-------- EXTRACTED TEXT --------

He had a bloody eye, and I mean it was
it was real. It was very scary.

Speaker 1 (19:48):
So in recent months we've had a series and it's
been women almost exclusively. I believe these random attacks in
New York and somebody just runs up to somebody, a woman,
oftentimes broad daylight in the face, and some arrests have
been made, but it's just it's another one of those
things to where you're walking around the city, sometimes already
with your head on a swivel, and then this is

(20:10):
all happening. It just feels now the season you're trying
now because the sun's coming out and we're about to
New York is just wonderful. Then spring comes and then
there's some kind of weird Paul over the city.

Speaker 2 (20:21):
Yeah, and we were we were just in Soho with Sabine.
And a few days later, in again a beautiful seventy
five degree sunny day in New York City, a young man,
a sixteen year old is shot in the head right
outside of school and we were just there and uh yeah,
and at least my daughter. It was all the talk
obviously among the high schoolers because it was right near
one of her friend's schools. And it's just, yeah, it

(20:42):
just it feels like there's been a confluence of events
that are I don't know, just giving us some pause
and just you know, just another reminder to just be
aware and just to be again we've said this a lot,
but just to be kind and but also just to
have each other's backs.

Speaker 1 (20:57):
And it is helping to get the Like I said,
any degree sunny day in New York, it's just it
changes everything, changes moods, and so New York has made
it through everything pretty much. Whatever happens this time around
New York will make it.

Speaker 2 (21:13):
We had, you know, we had to explain our matching outfits. Though.
To em and Andy, when we came to the studio,
we were all biked up. We had our we had
our leather jackets on and our writing moods. And they're like, wow,
you guys look like like we walked off the set
of Greece or something. We were like, actually, there's a reason.
And we were totally going to ride up on the
motorcycle and uh thought otherwise with the traffic, better shave

(21:35):
pop because I need amazed there it is.

Speaker 1 (21:38):
It doesn't take much.

Speaker 2 (21:40):
He'll tell me about it.

Speaker 1 (21:42):
Just give her a little, Just give her a little.

-------- DATASET EXTRACT --------

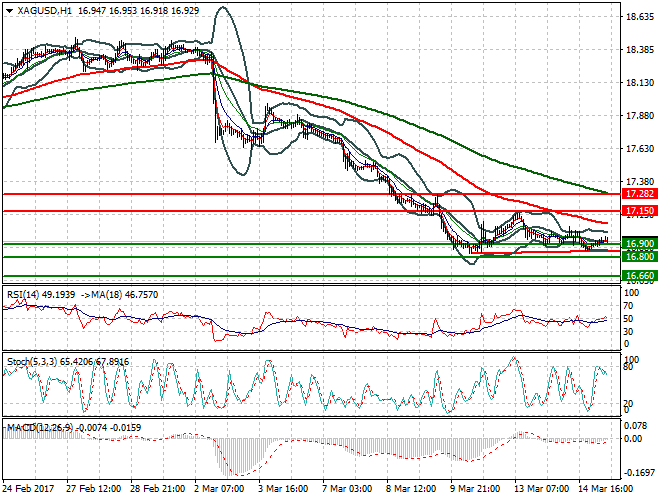Select the 16.660 green price label
This screenshot has height=500, width=660.
pyautogui.click(x=639, y=275)
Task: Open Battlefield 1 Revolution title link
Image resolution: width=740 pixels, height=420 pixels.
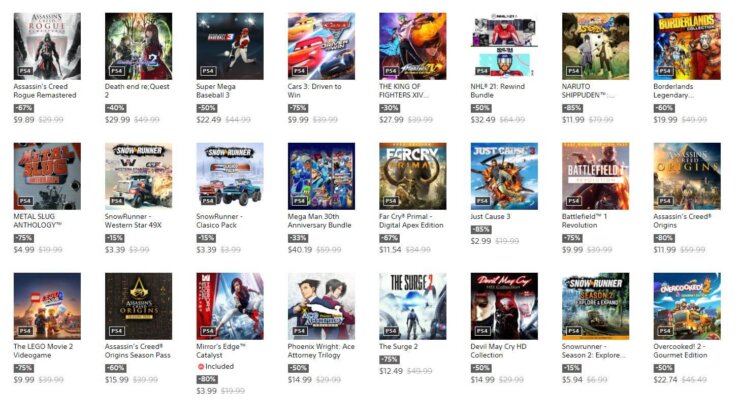Action: (x=584, y=220)
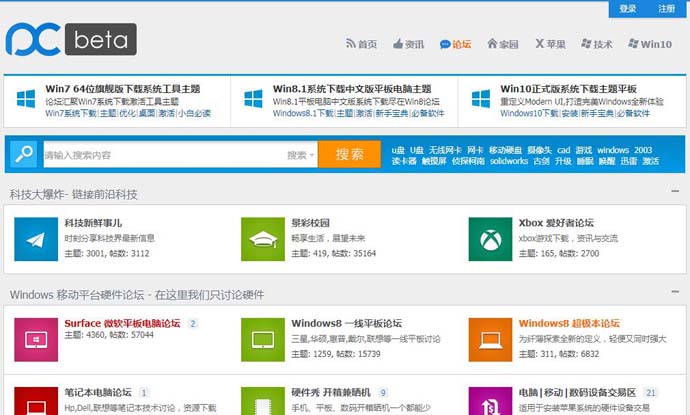Open the pink Surface forum icon
This screenshot has width=690, height=415.
point(36,339)
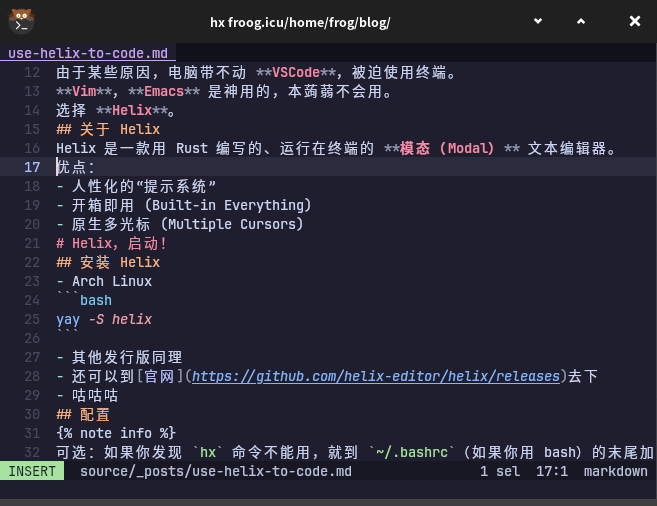Place cursor on "# Helix, 启动!" heading
The image size is (657, 506).
point(111,243)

--------

> TASK 1:
At which timestamps does Speaker 1 begin a turn in the transcript?
> TASK 2:
Can you carry on the transcript from its last line?

> WRITTEN ANSWER 1:
19:48, 20:57, 21:38, 21:42

> WRITTEN ANSWER 2:
We have our hands on the list. We didn't get
our hands on it, but our wonderful producer Andy has
his hands on it. But and you said it came
from I think it was Reddit. But tell me the

(22:04):
name of the list again. So the name of the.

Speaker 3 (22:06):
List is these are the things that women want men
to know about them.

Speaker 1 (22:11):
Okay, that we haven't gone through the list. But we
love when he does this with us because we learned.
We end up learning something about ourselves, learning something about
our relationship. I think a lot of the folks might too.
But you always curious to know what other people think
so things that women wish we knew about them. What
was the one you gave me at the tip You
told me you wish Oh you think were You're not

(22:33):
as complex as we think you are. We make it.

Speaker 2 (22:35):
Yes, I wish you knew this. I mean I wish
men just it actually doesn't take much to make us happy.
That was kind of my point.

Speaker 1 (22:42):
You sure about that?

Speaker 3 (22:43):
Yes?

Speaker 1 (22:45):
Oh okay, hold that list for just a second. Andy.
It so easy to make you all happy by just
simply doing exactly what you tell us.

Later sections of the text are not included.